What is love? Love is a broad collection of behaviors and emotions characterized by emotional intimacy, emotional passion, commitment, and caring. It typically involves closeness, caring, devotion, attraction, care, and trust. In its most basic form, love is an emotional bond that develops between two people based on their shared attributes. However, love can vary significantly over time and may depend on several factors such as age and personality.
Based on one study, people are attracted to others based on the similarities they find in their personalities and traits. In turn, the brains of these individuals use similar “cue words” in order to determine the type of partner they would prefer. For instance, when it comes to choosing a romantic partner, some of the same areas of the brain are activated as when we search for common characteristics like facial features, age, educational background, occupation, income, or religion. In addition, the same areas of the brain are activated when we look at photos of people we consider to be our friends. It seems that the same areas of the brain are activated even when watching romance movies.
Another study revealed that when viewing romantic love stories, the right side of the brain (right frontal lobe) is focused on the subject, compared to when viewing non-romantic love stories. Another area of the brain called the amygdala is more active during romantic love viewing than when viewing non-romantic love stories. The left side of the brain is more focused on the object of your affections, while the right side is more preoccupied with feelings such as desire and motivation. These studies reveal that your feelings about a person have much more impact on how you will behave and will also cause you to develop different kinds of psychological and personality traits. Basically, your brain starts to make up your personality before you’ve met.
Not surprisingly, some researchers find that you are most passionate about what you are doing if you have a companionate love life. People who are really into their careers and pursuing professional goals often exhibit more passionate love. However, when a couple is just starting out, passionate love may actually be the exception rather than the rule. So then, does having a companionate relationship predispose you for romantic love?
One reason why intimacy can make you fall in love faster is that it satisfies an intimate need. When you have feelings for another person, you naturally become attracted to that person romantically. Since you know this person very well, the urge to be intimate with that person is stronger, resulting in feelings of lust. Lust only gets translated into physical attractions when your thoughts become obsessed with another person. However, once your thoughts change to loving another person romantically, you will begin to experience a new kind of intimacy.
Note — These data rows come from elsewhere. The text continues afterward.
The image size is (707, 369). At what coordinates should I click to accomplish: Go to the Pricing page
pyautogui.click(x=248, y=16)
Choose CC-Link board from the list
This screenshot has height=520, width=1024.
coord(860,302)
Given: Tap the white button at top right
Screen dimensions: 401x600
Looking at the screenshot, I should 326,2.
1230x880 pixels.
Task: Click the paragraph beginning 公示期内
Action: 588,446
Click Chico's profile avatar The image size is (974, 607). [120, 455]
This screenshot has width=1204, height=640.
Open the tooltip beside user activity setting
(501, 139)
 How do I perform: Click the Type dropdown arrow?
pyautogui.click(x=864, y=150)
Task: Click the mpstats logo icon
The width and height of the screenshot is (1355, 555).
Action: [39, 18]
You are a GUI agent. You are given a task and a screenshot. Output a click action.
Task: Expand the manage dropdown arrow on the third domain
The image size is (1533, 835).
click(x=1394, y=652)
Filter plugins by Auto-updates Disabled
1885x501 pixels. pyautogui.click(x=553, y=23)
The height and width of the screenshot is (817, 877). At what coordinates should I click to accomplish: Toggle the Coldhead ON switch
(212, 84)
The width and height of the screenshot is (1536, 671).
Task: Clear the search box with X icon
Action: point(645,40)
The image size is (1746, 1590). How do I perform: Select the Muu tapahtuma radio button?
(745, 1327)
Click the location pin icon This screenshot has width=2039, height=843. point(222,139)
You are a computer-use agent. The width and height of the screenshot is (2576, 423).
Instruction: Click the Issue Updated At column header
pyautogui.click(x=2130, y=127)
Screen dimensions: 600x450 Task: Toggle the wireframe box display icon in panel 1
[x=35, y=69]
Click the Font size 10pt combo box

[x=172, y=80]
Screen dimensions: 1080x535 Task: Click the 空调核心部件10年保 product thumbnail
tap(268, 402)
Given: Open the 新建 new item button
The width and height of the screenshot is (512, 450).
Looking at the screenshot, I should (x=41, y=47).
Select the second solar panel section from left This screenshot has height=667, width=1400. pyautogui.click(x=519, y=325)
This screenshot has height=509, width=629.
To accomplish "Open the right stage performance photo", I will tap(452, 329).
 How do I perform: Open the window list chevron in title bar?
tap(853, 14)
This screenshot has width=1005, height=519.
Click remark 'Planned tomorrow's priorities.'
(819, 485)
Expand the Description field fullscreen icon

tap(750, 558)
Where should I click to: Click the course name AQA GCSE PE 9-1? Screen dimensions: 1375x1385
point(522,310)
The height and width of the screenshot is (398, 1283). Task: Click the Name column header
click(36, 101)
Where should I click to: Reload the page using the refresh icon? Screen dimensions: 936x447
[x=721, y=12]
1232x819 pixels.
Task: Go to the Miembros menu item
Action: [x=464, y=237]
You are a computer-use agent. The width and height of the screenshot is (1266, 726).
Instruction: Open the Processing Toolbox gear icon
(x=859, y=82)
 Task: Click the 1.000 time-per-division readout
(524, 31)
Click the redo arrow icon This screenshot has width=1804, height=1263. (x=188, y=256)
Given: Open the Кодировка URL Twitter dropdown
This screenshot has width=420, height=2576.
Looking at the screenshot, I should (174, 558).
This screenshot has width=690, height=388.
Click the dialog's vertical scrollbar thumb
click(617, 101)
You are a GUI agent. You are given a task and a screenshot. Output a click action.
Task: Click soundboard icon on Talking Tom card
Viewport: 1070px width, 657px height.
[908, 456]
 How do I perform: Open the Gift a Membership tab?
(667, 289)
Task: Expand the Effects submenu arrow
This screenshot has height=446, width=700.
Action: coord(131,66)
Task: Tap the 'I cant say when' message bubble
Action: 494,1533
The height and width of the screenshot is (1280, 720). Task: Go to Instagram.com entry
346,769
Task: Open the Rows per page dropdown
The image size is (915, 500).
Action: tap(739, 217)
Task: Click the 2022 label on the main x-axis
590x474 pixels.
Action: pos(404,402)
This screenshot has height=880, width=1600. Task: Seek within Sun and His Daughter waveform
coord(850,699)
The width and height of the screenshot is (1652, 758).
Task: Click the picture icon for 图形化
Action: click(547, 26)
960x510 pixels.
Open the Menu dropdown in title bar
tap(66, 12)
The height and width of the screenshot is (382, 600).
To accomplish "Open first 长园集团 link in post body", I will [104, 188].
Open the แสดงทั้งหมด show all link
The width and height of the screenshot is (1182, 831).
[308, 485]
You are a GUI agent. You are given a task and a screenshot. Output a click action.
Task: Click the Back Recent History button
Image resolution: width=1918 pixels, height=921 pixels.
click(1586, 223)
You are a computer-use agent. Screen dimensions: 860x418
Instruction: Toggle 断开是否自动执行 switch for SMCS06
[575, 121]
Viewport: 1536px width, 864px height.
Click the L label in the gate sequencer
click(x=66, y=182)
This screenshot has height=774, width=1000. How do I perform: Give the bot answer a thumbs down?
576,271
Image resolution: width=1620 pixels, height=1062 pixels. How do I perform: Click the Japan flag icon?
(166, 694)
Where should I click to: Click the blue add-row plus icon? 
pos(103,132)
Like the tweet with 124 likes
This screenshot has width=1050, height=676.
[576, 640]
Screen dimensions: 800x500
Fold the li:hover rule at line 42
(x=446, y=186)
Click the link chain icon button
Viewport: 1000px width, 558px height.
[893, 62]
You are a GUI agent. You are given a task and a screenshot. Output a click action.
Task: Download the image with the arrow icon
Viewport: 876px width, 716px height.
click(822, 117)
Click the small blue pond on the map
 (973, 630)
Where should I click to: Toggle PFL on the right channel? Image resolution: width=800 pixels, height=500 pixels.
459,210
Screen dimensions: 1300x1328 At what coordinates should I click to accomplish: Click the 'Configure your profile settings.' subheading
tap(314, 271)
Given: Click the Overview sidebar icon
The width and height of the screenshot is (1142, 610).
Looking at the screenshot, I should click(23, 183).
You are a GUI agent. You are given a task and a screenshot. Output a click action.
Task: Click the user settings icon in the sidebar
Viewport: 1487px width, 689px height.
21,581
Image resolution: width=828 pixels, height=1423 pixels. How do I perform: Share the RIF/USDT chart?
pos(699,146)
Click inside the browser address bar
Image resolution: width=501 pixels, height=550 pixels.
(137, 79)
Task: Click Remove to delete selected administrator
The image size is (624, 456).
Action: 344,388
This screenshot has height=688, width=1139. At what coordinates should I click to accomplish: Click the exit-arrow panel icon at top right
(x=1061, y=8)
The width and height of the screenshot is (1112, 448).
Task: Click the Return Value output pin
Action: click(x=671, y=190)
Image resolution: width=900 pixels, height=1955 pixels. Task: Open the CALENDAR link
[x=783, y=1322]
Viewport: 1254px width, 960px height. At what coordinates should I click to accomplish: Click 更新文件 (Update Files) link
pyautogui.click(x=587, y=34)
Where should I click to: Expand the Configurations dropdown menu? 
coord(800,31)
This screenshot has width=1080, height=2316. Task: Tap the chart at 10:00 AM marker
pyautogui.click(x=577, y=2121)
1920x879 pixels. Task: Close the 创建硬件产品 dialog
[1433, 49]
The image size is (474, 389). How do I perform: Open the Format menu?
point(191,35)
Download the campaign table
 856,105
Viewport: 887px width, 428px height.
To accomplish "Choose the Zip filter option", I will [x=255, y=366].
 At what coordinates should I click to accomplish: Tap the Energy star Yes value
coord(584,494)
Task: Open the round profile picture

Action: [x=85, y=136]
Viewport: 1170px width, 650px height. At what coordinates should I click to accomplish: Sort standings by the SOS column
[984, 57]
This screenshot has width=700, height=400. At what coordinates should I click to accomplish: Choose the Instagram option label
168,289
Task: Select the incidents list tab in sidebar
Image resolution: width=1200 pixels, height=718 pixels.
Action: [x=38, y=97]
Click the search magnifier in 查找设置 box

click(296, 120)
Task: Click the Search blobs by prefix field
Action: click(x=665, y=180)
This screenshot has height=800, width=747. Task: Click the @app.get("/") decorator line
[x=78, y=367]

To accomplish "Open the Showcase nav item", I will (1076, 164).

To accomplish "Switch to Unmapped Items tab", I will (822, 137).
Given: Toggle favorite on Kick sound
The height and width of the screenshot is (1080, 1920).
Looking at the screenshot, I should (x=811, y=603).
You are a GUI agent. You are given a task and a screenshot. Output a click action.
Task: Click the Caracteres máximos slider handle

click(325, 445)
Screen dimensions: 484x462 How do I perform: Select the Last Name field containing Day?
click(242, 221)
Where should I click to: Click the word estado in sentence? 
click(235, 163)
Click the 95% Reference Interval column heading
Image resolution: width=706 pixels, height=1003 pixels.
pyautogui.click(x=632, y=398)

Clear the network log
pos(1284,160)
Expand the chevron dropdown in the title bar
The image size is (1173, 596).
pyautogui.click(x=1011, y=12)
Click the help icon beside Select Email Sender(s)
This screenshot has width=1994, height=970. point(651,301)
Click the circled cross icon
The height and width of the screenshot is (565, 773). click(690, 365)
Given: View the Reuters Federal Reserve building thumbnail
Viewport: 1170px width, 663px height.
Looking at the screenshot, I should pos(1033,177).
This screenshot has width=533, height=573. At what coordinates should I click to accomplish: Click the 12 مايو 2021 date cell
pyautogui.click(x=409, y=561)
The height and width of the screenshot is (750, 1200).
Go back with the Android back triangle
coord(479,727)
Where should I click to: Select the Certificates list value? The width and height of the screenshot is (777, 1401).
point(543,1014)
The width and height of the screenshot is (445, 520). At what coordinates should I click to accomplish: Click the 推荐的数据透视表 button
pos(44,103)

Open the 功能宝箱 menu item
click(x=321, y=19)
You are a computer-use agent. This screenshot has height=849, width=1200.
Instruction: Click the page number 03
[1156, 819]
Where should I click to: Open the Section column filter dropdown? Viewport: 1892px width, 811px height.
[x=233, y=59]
It seems that some parts of your brain have different representation of your intimate needs and these need to be satisfied in order for you to fall in love with another person. If you think back on your childhood, you probably had very strong feelings for another person and often felt compelled to spend time with them. This often involved being intimate with each other in order to satisfy those feelings. This is the way that your brain has always been wired. If your brain starts to substitute other thoughts (romantic or not) for intimate feelings, then you may become less likely to fall in love with someone and become more inclined to stick with your current romantic relationship.